Why not just Google “stem cells and glaucoma”? If you find a website for a clinical trial, it doesn’t mean the U.S. government has reviewed or approved the study, or that it is based on solid science.

Sadly, there have been reported cases where unsuspecting people suffered severe vision damage after so-called treatment in unapproved, scam “clinical trials”.⁶ If you are thinking about pursuing a stem cell treatment for glaucoma, or for any eye disease, be on the lookout for the following warning signs: 

• In a clinical trial, participants are not asked to pay for the treatment. In fact, some clinical trials reimburse participants for costs such as parking. Be wary if you are asked to pay for a procedure, or for stem cells. 

• If a clinical trial or study is supposedly testing the same stem cell “treatment” in many different diseases of the eye, or uses many different ways of delivering the stem cells, beware. This suggests the people involved do not have a good understanding of how stem cell treatment works. 
• Most legitimate studies will test the treatment in only one eye. Be skeptical of those where both eyes are treated at the same time.  
• Ask whether the treatment is FDA approved, or whether it is being studied under an Investigational New Drug (IND) application with the FDA. Lack of either of these is a red flag. 

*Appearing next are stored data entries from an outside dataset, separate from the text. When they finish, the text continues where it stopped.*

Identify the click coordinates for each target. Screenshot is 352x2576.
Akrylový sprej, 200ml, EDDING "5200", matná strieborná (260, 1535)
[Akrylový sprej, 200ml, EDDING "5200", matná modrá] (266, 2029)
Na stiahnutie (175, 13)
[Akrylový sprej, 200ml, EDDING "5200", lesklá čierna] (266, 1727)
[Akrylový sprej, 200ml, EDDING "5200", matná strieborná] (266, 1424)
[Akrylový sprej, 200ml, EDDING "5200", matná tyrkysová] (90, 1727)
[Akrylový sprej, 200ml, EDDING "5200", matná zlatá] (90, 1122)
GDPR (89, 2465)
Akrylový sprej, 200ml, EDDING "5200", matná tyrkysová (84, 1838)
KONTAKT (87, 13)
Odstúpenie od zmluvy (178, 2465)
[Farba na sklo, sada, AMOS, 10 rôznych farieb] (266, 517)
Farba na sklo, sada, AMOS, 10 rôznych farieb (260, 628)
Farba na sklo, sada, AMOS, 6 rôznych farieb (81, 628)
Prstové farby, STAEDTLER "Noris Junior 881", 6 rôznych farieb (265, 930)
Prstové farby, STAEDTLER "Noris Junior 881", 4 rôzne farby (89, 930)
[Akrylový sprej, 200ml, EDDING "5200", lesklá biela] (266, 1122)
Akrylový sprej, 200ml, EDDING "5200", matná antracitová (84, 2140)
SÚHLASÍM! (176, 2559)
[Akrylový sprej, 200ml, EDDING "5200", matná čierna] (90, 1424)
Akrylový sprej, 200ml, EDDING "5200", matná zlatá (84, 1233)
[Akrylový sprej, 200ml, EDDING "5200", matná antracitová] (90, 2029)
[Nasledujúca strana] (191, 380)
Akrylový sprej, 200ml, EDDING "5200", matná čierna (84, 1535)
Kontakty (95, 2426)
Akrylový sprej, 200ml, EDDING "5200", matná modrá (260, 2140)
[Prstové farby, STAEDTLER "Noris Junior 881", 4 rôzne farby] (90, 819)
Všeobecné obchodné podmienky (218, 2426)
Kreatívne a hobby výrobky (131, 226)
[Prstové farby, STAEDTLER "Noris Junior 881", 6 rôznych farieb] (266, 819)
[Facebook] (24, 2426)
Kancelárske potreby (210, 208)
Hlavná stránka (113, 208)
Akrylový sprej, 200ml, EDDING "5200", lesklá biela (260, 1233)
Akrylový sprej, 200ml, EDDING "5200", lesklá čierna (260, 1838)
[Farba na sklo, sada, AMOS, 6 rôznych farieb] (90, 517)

• Watch out for “stem cell clinics” with websites that prominently feature personal testimonials. They often use autologous stem cells harvested from a person’s own fat or bone marrow. Despite what the people who run these clinics may claim, the FDA does have the authority to regulate these types of stem cells.⁷
• The U.S. government does not review or approve the safety and science of all studies listed on ClinicalTrials.gov. The study sponsor or investigator submits information about their study and is responsible for the safety, science, and accuracy of any study they list.

For more information on clinical trials, view or download Clinical Trials: Your Questions Answered.

Summary

Stem cells are immature cells that can mature into several different types of specialized cells. Research suggests that treatments using these cells could potentially protect or even replace key eye cells damaged in glaucoma. While most of this work is still being done in animal and cell models, there have been some early-phase human clinical trials of cell-based therapies that show promise.